From the entries below, reproduce exactly the lines from the one with "Viewport: 783px width, 383px height." through the one with "1272x899 pixels.", both included, without images.

- Records shown -
§ §
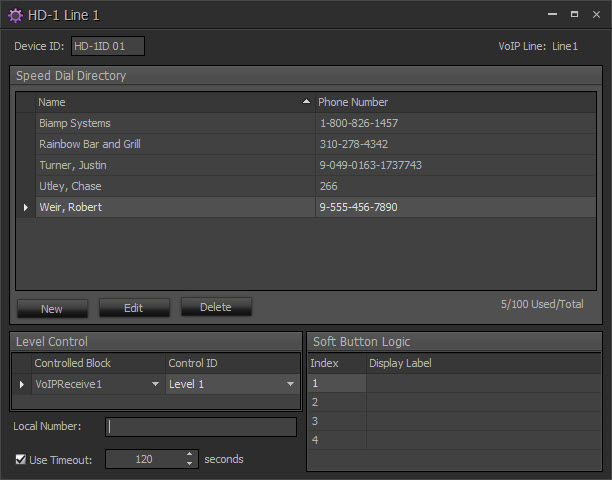Image resolution: width=612 pixels, height=480 pixels.
Task: Delete the selected speed dial entry
Action: coord(215,308)
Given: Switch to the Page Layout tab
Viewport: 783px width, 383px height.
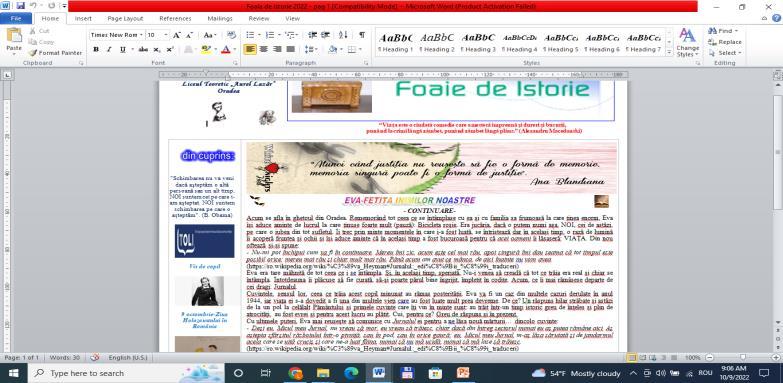Looking at the screenshot, I should tap(125, 18).
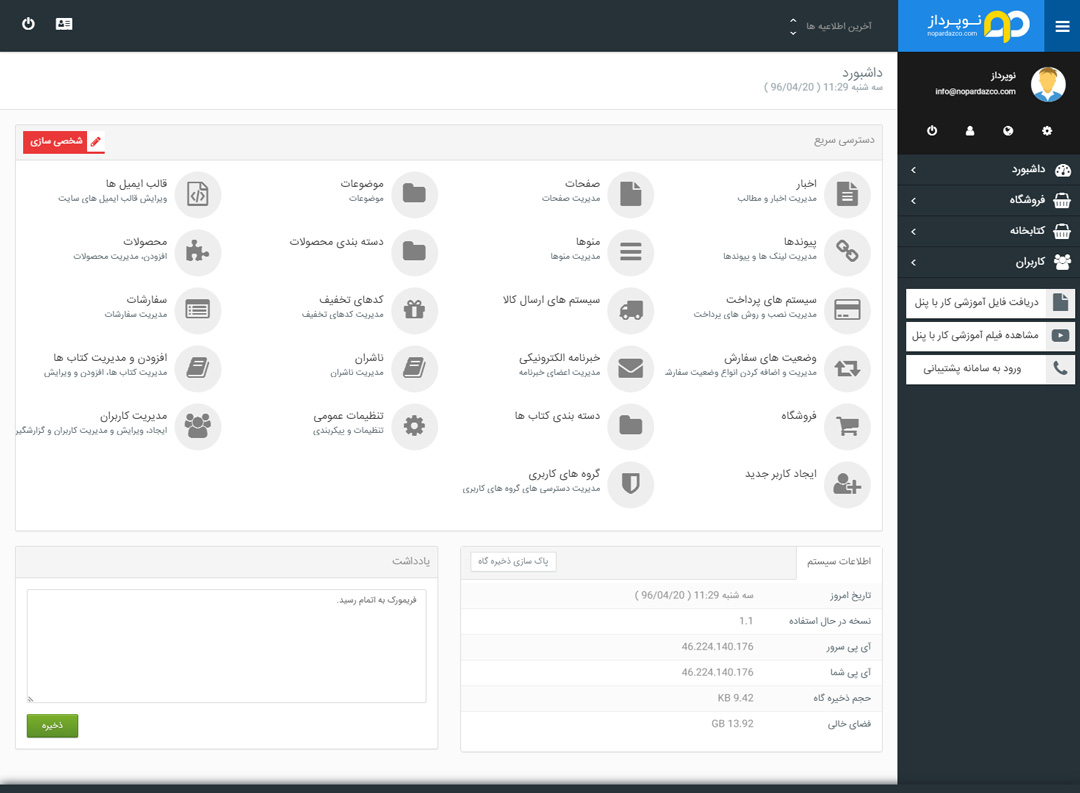Open payment systems credit card icon
The image size is (1080, 793).
pos(847,310)
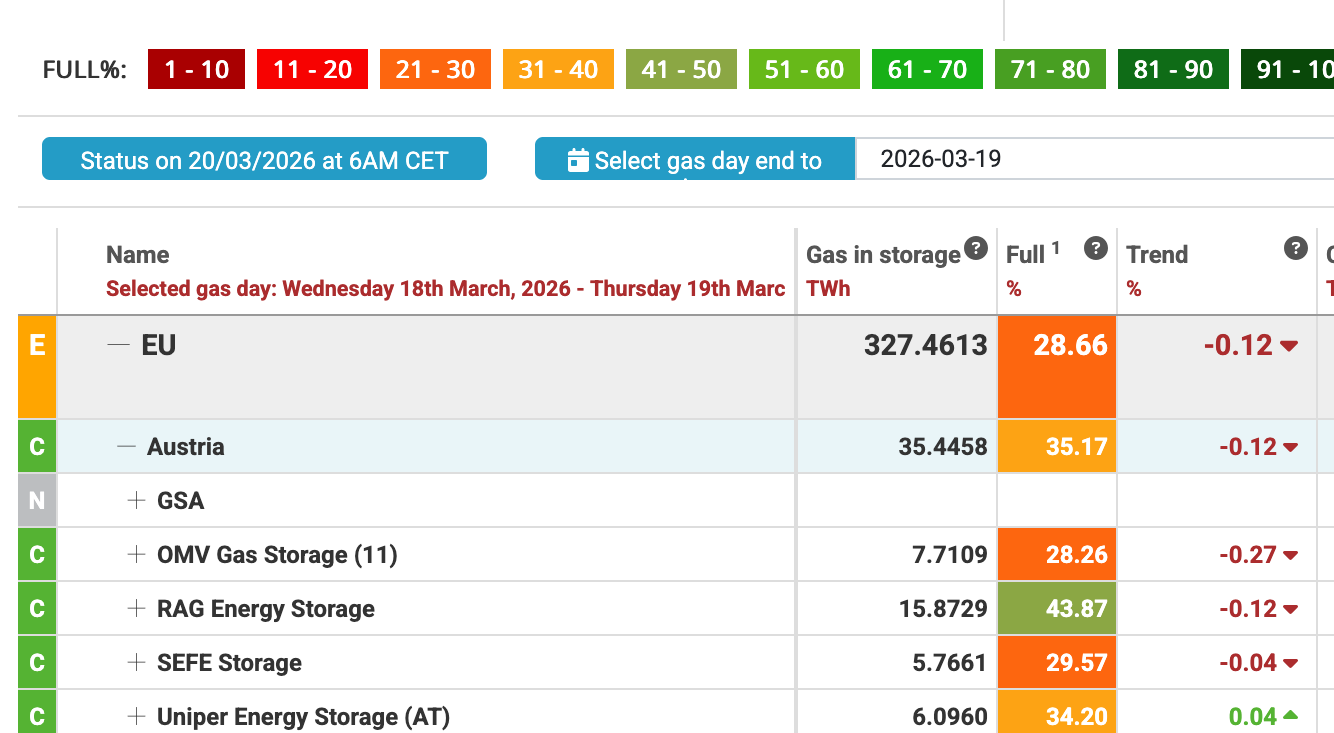Click green up trend arrow for Uniper
This screenshot has height=733, width=1334.
point(1290,716)
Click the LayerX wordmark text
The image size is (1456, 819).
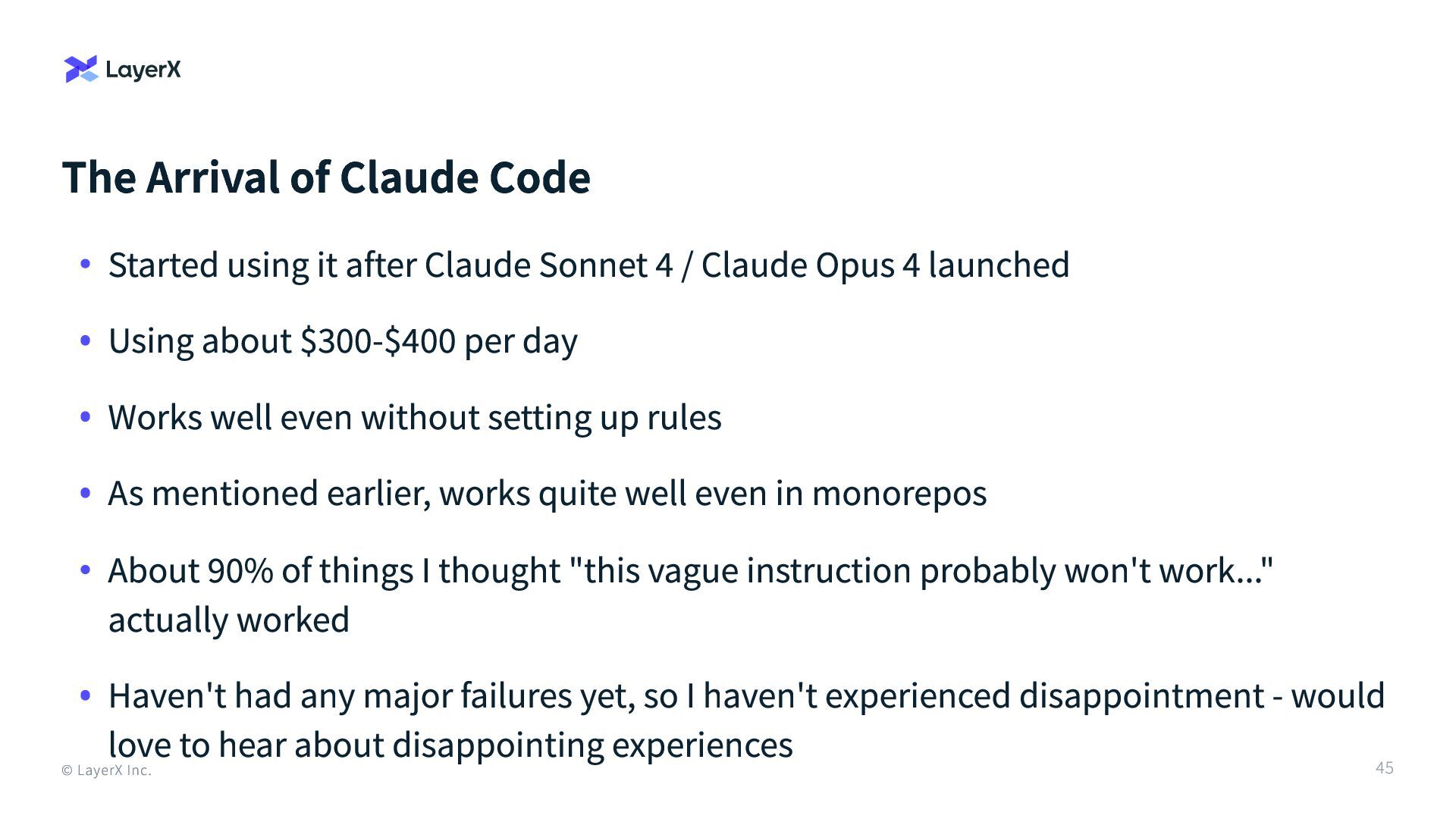point(143,70)
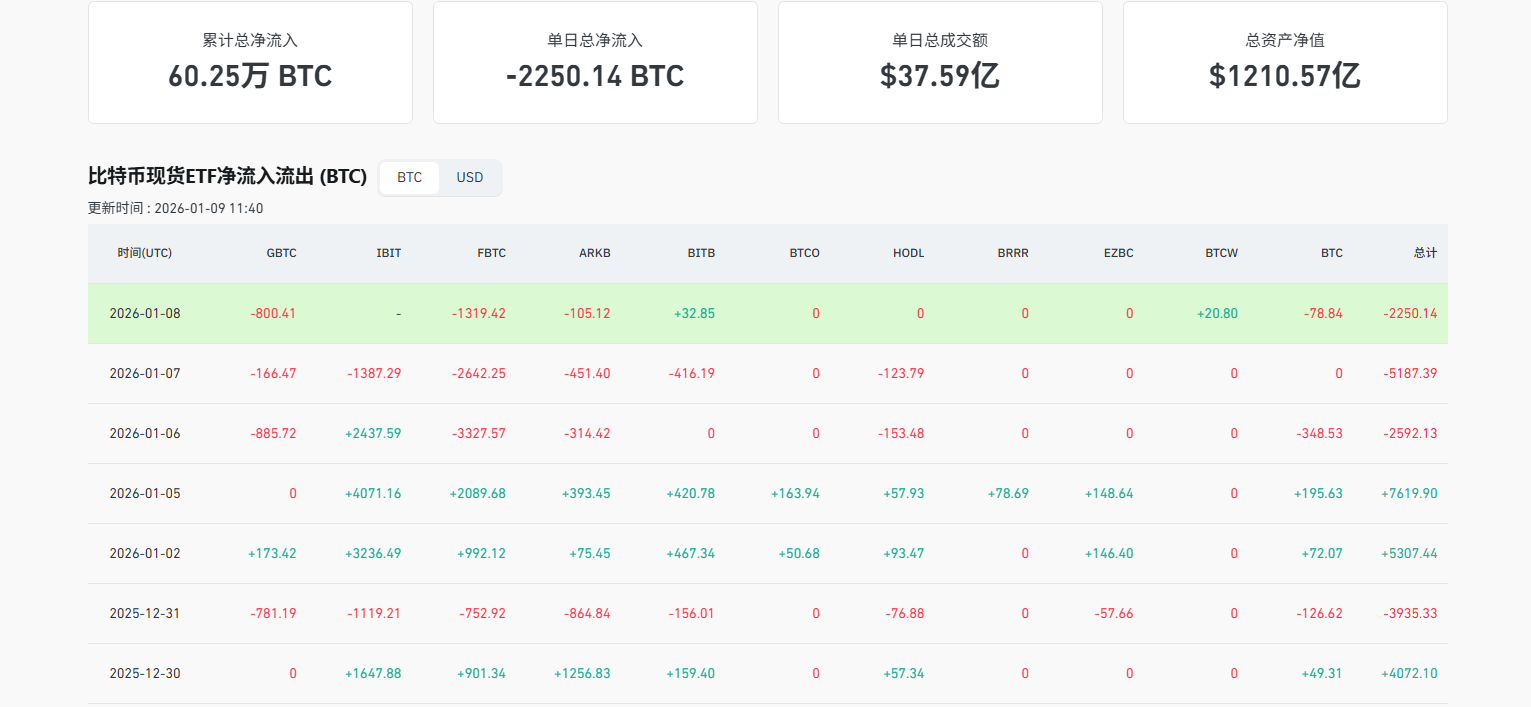Click the HODL column header

908,253
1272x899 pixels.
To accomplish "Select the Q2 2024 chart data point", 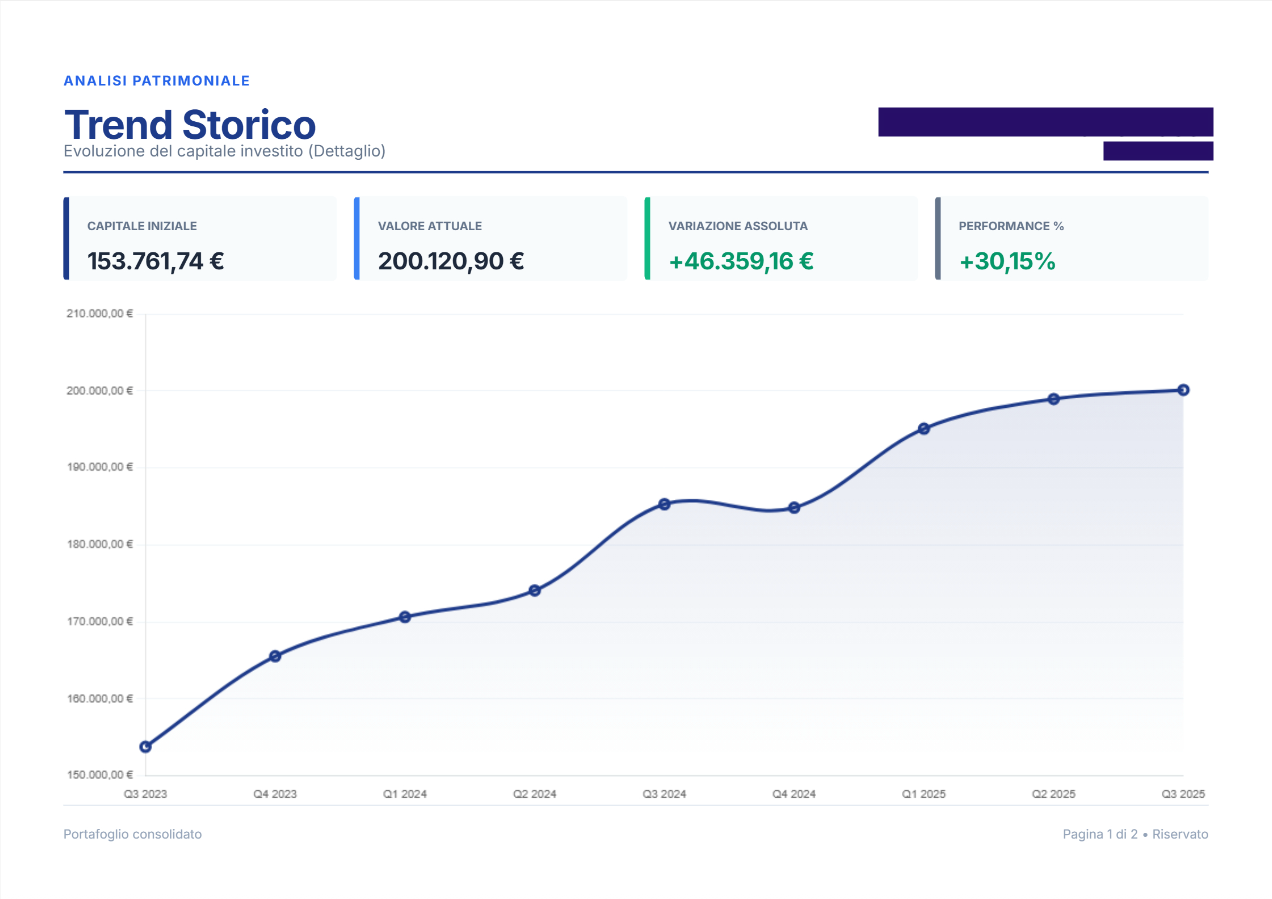I will pyautogui.click(x=535, y=590).
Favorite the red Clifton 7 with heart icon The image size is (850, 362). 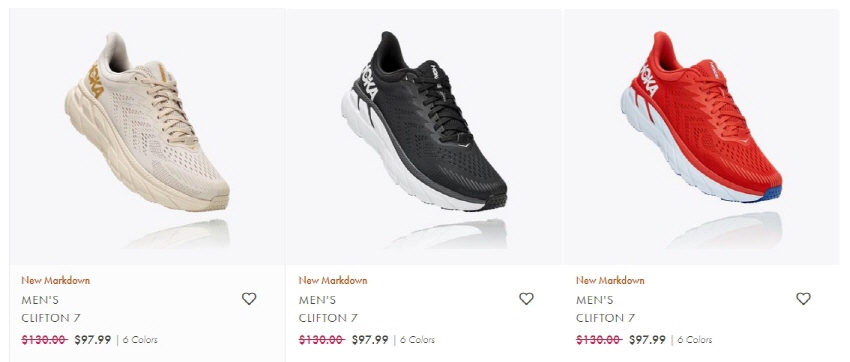pyautogui.click(x=803, y=299)

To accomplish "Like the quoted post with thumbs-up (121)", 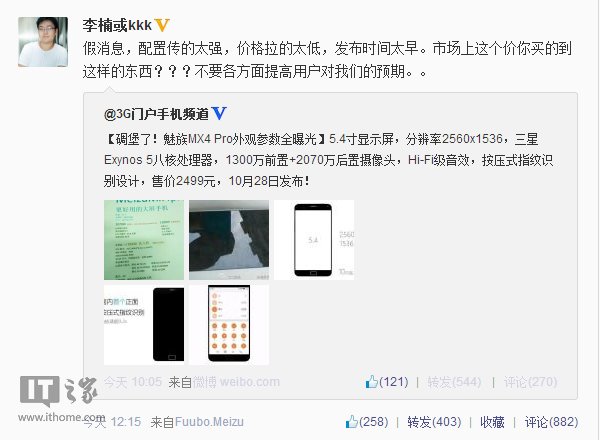I will pos(387,381).
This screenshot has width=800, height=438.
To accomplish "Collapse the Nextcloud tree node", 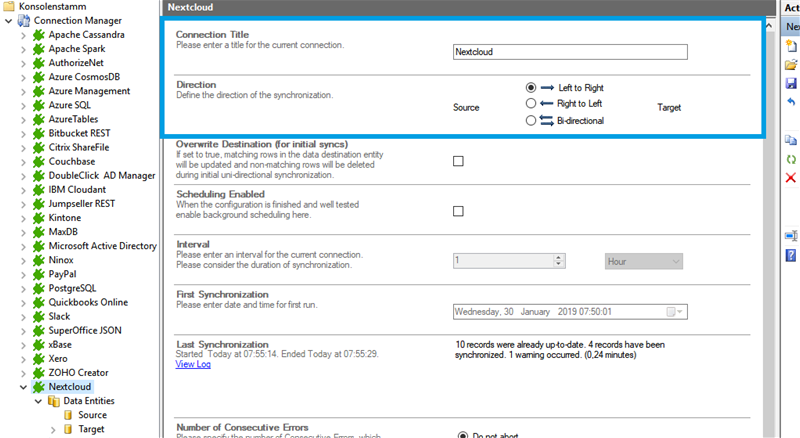I will pyautogui.click(x=23, y=386).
§ §
- Result of the task -
Viewport: 783px width, 383px height.
Looking at the screenshot, I should tap(125, 18).
Open payment systems credit card icon
The image size is (1080, 793).
pos(847,310)
Click green up trend arrow for Uniper
This screenshot has height=733, width=1334.
point(1290,716)
Click the LayerX wordmark text
The image size is (1456, 819).
point(143,70)
Click the HODL column header

908,253
1272x899 pixels.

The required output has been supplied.